Former baseball grounds in Kansas City, Missouri

Association Park is the name of two different baseball grounds which were located in Kansas City, Missouri, United States.

==Association Park (I)==

This ballpark was home to the Kansas City Cowboys of the National League for the 1886 season. It was initially known as League Park. It was built in a low area that was once a pond. It became a heat sink during the peak of summer, and became derisively dubbed "The Hole."

It was later the home field for Kansas City entry in the Western League (1887) and then the Kansas City entry in the AA (1888).

As described in contemporary newspapers, it was on a block bounded by Lydia Avenue (east, first base); Sixth Street (now Admiral Boulevard; south, third base); John Street and Tracy Avenue (west, left field); and Independence Avenue (north, right field) [Kansas City Times, May 1, 1886, p.5]

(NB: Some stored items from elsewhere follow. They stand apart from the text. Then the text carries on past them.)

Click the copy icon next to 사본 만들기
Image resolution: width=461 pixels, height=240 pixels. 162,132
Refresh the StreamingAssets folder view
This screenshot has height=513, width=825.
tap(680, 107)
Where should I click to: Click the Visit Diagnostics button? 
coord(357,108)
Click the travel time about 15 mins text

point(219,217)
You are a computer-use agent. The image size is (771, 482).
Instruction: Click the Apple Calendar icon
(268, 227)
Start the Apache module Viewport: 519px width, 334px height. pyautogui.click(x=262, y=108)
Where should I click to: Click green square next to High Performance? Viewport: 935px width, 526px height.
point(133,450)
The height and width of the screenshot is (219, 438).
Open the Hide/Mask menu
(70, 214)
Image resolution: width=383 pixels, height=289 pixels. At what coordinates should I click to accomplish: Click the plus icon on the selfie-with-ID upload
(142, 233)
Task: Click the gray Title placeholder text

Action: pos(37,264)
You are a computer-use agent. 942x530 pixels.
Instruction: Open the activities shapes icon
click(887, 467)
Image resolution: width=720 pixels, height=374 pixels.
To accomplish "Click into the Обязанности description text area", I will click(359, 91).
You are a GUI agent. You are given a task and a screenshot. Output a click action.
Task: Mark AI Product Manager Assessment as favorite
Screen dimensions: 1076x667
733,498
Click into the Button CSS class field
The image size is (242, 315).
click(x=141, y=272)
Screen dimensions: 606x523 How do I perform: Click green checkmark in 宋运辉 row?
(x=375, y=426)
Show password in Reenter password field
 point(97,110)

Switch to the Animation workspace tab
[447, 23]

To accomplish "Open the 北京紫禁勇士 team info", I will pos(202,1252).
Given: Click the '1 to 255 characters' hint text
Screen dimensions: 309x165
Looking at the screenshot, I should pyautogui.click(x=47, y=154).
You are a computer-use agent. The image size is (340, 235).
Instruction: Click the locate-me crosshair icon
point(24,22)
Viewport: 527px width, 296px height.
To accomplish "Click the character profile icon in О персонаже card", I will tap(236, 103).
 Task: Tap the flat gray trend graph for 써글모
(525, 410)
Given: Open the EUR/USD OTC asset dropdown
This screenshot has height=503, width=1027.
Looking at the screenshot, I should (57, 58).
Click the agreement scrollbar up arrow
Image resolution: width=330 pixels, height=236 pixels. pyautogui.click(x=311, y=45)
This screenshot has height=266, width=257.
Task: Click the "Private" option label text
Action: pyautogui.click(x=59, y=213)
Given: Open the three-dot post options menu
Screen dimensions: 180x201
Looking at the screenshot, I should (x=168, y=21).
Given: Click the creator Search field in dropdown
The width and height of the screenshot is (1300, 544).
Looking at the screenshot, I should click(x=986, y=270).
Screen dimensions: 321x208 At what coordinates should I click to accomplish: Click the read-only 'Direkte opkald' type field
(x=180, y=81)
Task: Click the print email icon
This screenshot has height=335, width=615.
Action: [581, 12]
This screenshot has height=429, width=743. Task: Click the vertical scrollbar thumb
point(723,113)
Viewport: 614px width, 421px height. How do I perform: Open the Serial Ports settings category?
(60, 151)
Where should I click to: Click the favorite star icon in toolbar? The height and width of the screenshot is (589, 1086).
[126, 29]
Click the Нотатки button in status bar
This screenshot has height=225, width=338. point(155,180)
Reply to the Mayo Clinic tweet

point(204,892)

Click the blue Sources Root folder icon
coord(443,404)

When the park opened, local newspapers were effusive in their praise, saying, "The grounds are not surpassed by those in any city in the league." [Kansas City Times, May 1, 1886, p.5]

By 1888, between the frequently poor showing of the various teams, along with the tendency of the low-lying field to accumulate smelly, swampy water, local papers had considerably changed their tune, calling it, "One of the worst base ball parks in the country." [Kansas City Times, January 21, 1888, p.4]

The field was abandoned to developers after 1888.

The ballpark site is now the home of the Al-Taqwa Islamic Center.

==Association Park (II)==

This ballpark was home to the Kansas City Blues American Association entry during 1903 through the early weeks of the 1923 season. It was also home to the Kansas City Monarchs during 1920-early 1923. The Blues moved here after having played their games at Exposition Park in 1902.

It was on a block bounded by Prospect Avenue (east, left field); East 20th Street (south, right field); Olive Street (west, first base); and railroad tracks (north, third base). An early report indicated dimensions for left field as 330 ft and for right field as 290 ft. If center field were a square corner, it would have been about 440 ft from home plate.[Kansas City Journal, March 19, 1903, p.7]

As construction proceeded, a contest was held to allow the public to name the ballpark. Strong vote-getters included "Bluefield" (for the club's nickname) and "Gear Park" (for popular local player and club president Dale Gear), but the winner was the more prosaic "Association Park".[Kansas City Journal, April 5, 1903, p.8]

During some years when the annual Missouri–Kansas football game was played in Kansas City, Association Park hosted the game in 1905, 1906, 1908 and 1909.

Both the Blues and the Monarchs moved to the new and nearby Muehlebach Field in July 1923.

The ballpark hosted various local activities during the next couple of years, and then was demolished in June and July of 1925.[Kansas City Journal, July 7, 1925, p.2] The lot was eventually converted into a public playground, called Blues Park.